There are four major functions associated with VPPs, each highly distinct from the other. To build a VPP today, an operator must build expertise across the stack.
Our vision for a cleaner, cheaper, and more resilient energy system can be realized, but it is reliant on our ability to deliver a more connected and distributed energy system.
Specifically, the React stack operates across three functions:
Data & Connectivity
Aggregation
Energy Management
By building the data, connectivity, and orchestration layer for the grid, VPP operators can focus on their market strategies without needing to build the underlying technology and spend significant resources on customer acquisition.
Anode Labs has built an integration library to cover all major distributed energy resources, allowing any resource to participate. React's incentive design incentivizes participants to deploy energy monitors to buildings, creating the ubiquitous real-time data layer absent from the energy system today. Together, React creates the data infrastructure necessary for VPP operations.

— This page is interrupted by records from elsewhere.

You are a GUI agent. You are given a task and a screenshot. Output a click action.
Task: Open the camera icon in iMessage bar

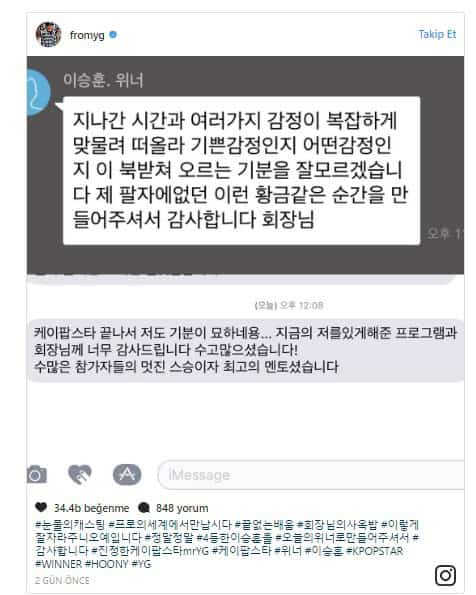tap(37, 474)
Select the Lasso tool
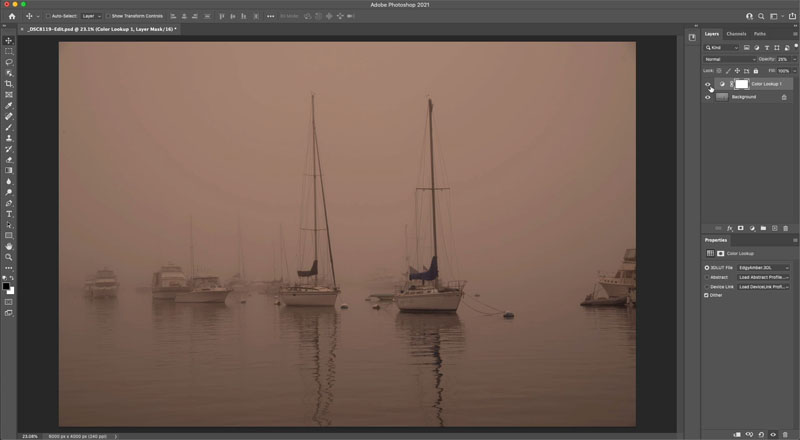 point(9,62)
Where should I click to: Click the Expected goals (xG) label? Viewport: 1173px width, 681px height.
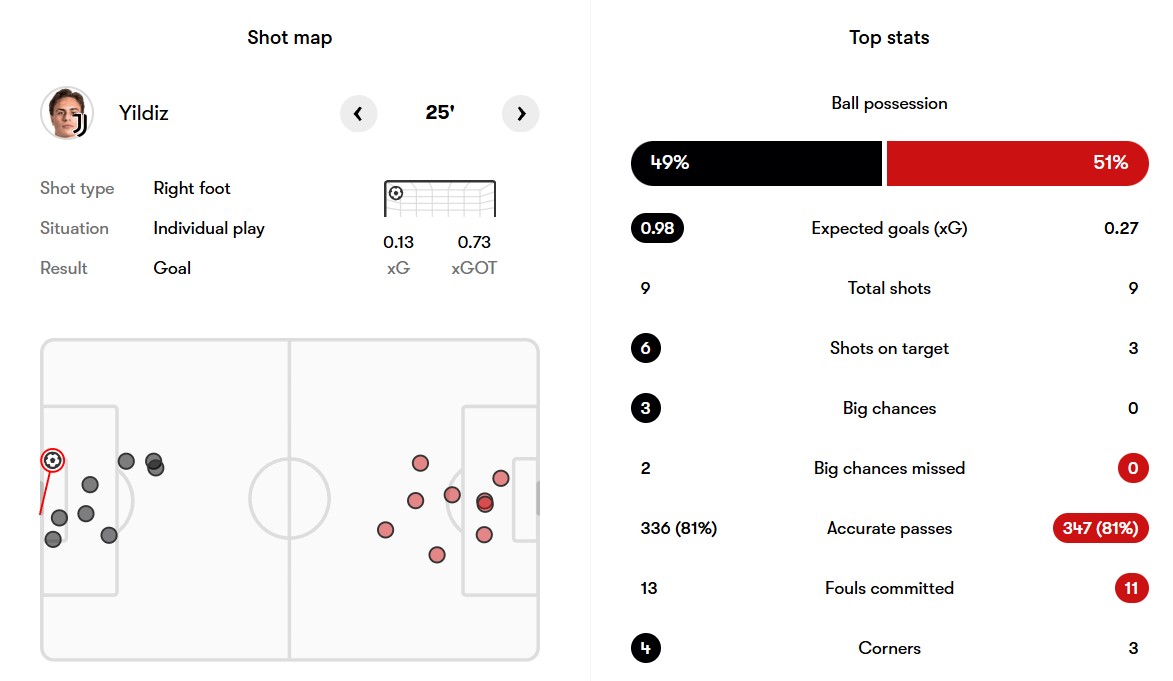tap(889, 228)
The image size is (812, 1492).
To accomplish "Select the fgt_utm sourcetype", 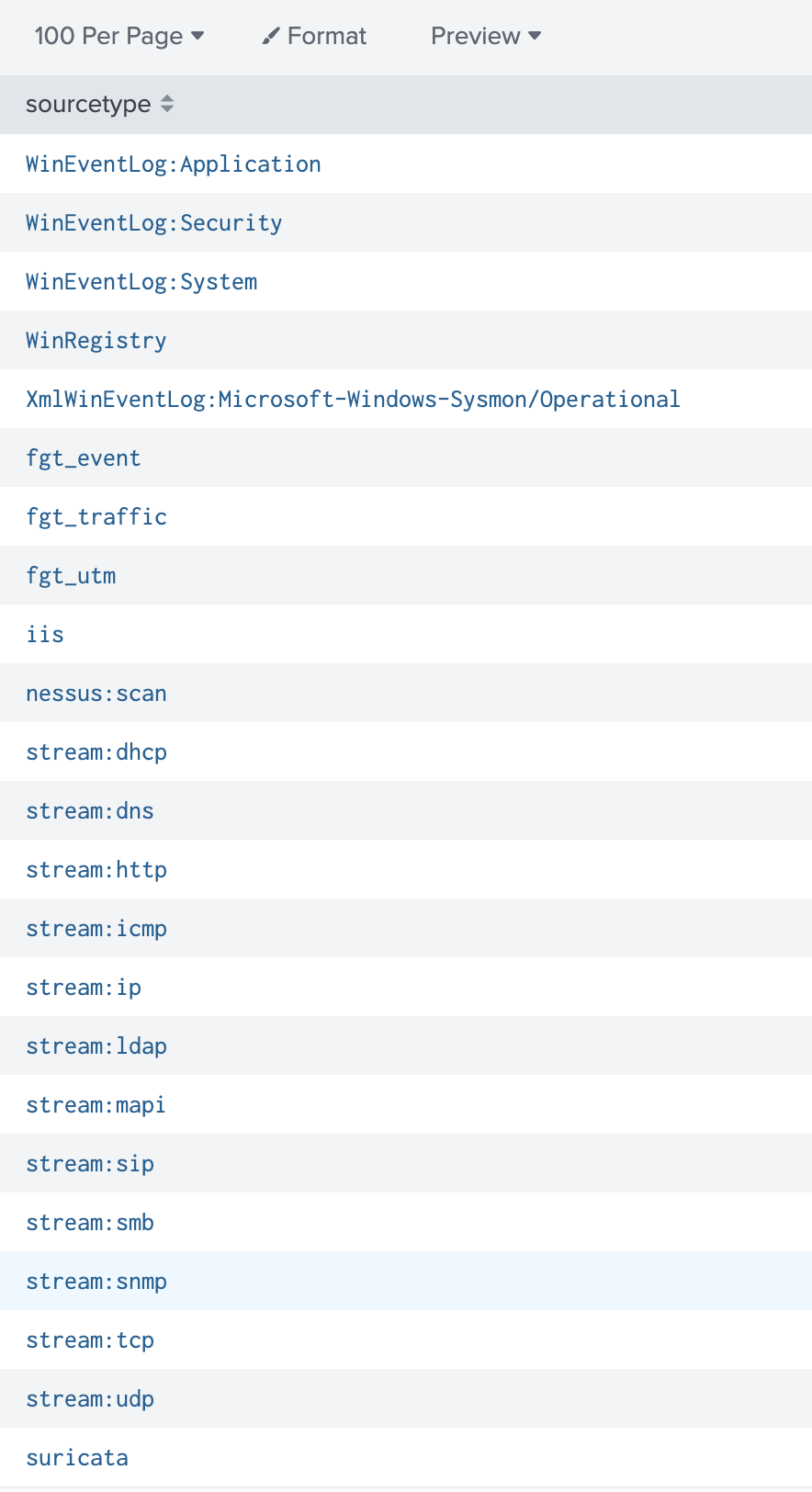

As a decentralized system, data is user-owned and controlled, and anchored on-chain for verifiability.
React's token-based incentive system rewards participants for deploying energy monitors and connecting resources to the network. This creates a positive feedback loop for growth, pulling more resources into its aggregation layer as network effects emerge. This facilitates bottom-up network construction as opposed to top-down, eliminating very high customer acquisition costs from the aggregation equation.

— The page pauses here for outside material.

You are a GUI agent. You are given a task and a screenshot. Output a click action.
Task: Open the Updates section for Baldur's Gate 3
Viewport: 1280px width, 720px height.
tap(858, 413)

Last, the energy management system turns the network from a chaotic, distributed system, into a controllable resource for market participants. This allows market participants in the energy industry to operate on top of the network, utilizing the network's aggregation pools to act as a grid resource. To utilize the network's infrastructure, market participants must burn KWH tokens to mint Data Tickets.
As a single digital infrastructure layer, React unlocks the grid edge as a resource for existing energy market participants, including utilities, REPs, and traders, among others. It unlocks additional insight into distribution grid operation and performance as the largest source of granular, real-time grid edge data. And it creates an acquisition channel for developers to deploy new DERs to customers in advantaged areas.